WORK REQUEST — Every line of the listing should be transcribed exactly, with nothing left out.

(Beginning of DATA FOR REVIEW)

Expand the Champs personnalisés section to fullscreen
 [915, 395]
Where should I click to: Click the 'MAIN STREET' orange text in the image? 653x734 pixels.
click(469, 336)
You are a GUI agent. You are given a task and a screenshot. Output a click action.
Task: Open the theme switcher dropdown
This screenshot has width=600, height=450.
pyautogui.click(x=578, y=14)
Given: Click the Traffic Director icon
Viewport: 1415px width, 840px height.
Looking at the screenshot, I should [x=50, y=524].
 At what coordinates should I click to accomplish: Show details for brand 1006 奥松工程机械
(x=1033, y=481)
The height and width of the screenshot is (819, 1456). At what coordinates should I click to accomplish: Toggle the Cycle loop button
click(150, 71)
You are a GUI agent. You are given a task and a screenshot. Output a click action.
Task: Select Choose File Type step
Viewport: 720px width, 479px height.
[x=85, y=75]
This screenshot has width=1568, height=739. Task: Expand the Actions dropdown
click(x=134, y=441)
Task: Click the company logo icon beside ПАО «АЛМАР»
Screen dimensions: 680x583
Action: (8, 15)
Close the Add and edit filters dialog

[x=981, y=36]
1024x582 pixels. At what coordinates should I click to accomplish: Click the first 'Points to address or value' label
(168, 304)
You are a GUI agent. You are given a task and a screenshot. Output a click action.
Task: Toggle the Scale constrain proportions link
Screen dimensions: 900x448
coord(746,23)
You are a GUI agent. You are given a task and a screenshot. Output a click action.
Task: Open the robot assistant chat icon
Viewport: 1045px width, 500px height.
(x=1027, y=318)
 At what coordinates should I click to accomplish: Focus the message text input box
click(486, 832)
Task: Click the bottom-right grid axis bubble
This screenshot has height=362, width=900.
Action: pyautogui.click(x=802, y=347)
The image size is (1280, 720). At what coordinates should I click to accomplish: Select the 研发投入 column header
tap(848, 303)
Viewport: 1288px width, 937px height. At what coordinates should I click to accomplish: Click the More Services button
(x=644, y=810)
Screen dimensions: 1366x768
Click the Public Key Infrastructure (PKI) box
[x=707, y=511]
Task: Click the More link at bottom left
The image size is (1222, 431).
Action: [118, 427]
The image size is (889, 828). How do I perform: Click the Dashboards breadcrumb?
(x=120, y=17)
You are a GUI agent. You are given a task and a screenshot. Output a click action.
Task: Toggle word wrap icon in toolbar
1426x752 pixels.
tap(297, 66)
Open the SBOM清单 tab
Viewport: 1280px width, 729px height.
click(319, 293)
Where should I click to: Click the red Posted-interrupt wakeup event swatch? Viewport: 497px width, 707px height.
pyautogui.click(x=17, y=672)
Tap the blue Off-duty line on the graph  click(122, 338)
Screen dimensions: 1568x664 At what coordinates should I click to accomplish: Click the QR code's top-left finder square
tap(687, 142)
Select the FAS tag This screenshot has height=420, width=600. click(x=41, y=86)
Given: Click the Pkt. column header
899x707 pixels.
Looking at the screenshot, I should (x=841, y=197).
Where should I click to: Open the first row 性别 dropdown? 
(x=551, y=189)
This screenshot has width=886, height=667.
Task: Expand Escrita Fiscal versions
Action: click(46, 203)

(End of DATA FOR REVIEW)

OUTPUT OF THE EXERCISE —
Expand the Champs personnalisés section to fullscreen
 [915, 395]
Where should I click to: Click the 'MAIN STREET' orange text in the image? 653x734 pixels.
click(469, 336)
You are a GUI agent. You are given a task and a screenshot. Output a click action.
Task: Open the theme switcher dropdown
This screenshot has width=600, height=450.
pyautogui.click(x=578, y=14)
Given: Click the Traffic Director icon
Viewport: 1415px width, 840px height.
Looking at the screenshot, I should [x=50, y=524].
 At what coordinates should I click to accomplish: Show details for brand 1006 奥松工程机械
(x=1033, y=481)
The height and width of the screenshot is (819, 1456). At what coordinates should I click to accomplish: Toggle the Cycle loop button
click(150, 71)
You are a GUI agent. You are given a task and a screenshot. Output a click action.
Task: Select Choose File Type step
Viewport: 720px width, 479px height.
[x=85, y=75]
This screenshot has width=1568, height=739. Task: Expand the Actions dropdown
click(x=134, y=441)
Task: Click the company logo icon beside ПАО «АЛМАР»
Screen dimensions: 680x583
Action: (8, 15)
Close the Add and edit filters dialog

[x=981, y=36]
1024x582 pixels. At what coordinates should I click to accomplish: Click the first 'Points to address or value' label
(168, 304)
You are a GUI agent. You are given a task and a screenshot. Output a click action.
Task: Toggle the Scale constrain proportions link
Screen dimensions: 900x448
coord(746,23)
You are a GUI agent. You are given a task and a screenshot. Output a click action.
Task: Open the robot assistant chat icon
Viewport: 1045px width, 500px height.
(x=1027, y=318)
 At what coordinates should I click to accomplish: Focus the message text input box
click(486, 832)
Task: Click the bottom-right grid axis bubble
This screenshot has height=362, width=900.
Action: pyautogui.click(x=802, y=347)
The image size is (1280, 720). At what coordinates should I click to accomplish: Select the 研发投入 column header
tap(848, 303)
Viewport: 1288px width, 937px height. At what coordinates should I click to accomplish: Click the More Services button
(x=644, y=810)
Screen dimensions: 1366x768
Click the Public Key Infrastructure (PKI) box
[x=707, y=511]
Task: Click the More link at bottom left
The image size is (1222, 431).
Action: [118, 427]
The image size is (889, 828). How do I perform: Click the Dashboards breadcrumb?
(x=120, y=17)
You are a GUI agent. You are given a task and a screenshot. Output a click action.
Task: Toggle word wrap icon in toolbar
1426x752 pixels.
tap(297, 66)
Open the SBOM清单 tab
Viewport: 1280px width, 729px height.
click(319, 293)
Where should I click to: Click the red Posted-interrupt wakeup event swatch? Viewport: 497px width, 707px height.
pyautogui.click(x=17, y=672)
Tap the blue Off-duty line on the graph  click(122, 338)
Screen dimensions: 1568x664 At what coordinates should I click to accomplish: Click the QR code's top-left finder square
tap(687, 142)
Select the FAS tag This screenshot has height=420, width=600. click(x=41, y=86)
Given: Click the Pkt. column header
899x707 pixels.
Looking at the screenshot, I should (x=841, y=197).
Where should I click to: Open the first row 性别 dropdown? 
(x=551, y=189)
This screenshot has width=886, height=667.
Task: Expand Escrita Fiscal versions
Action: click(46, 203)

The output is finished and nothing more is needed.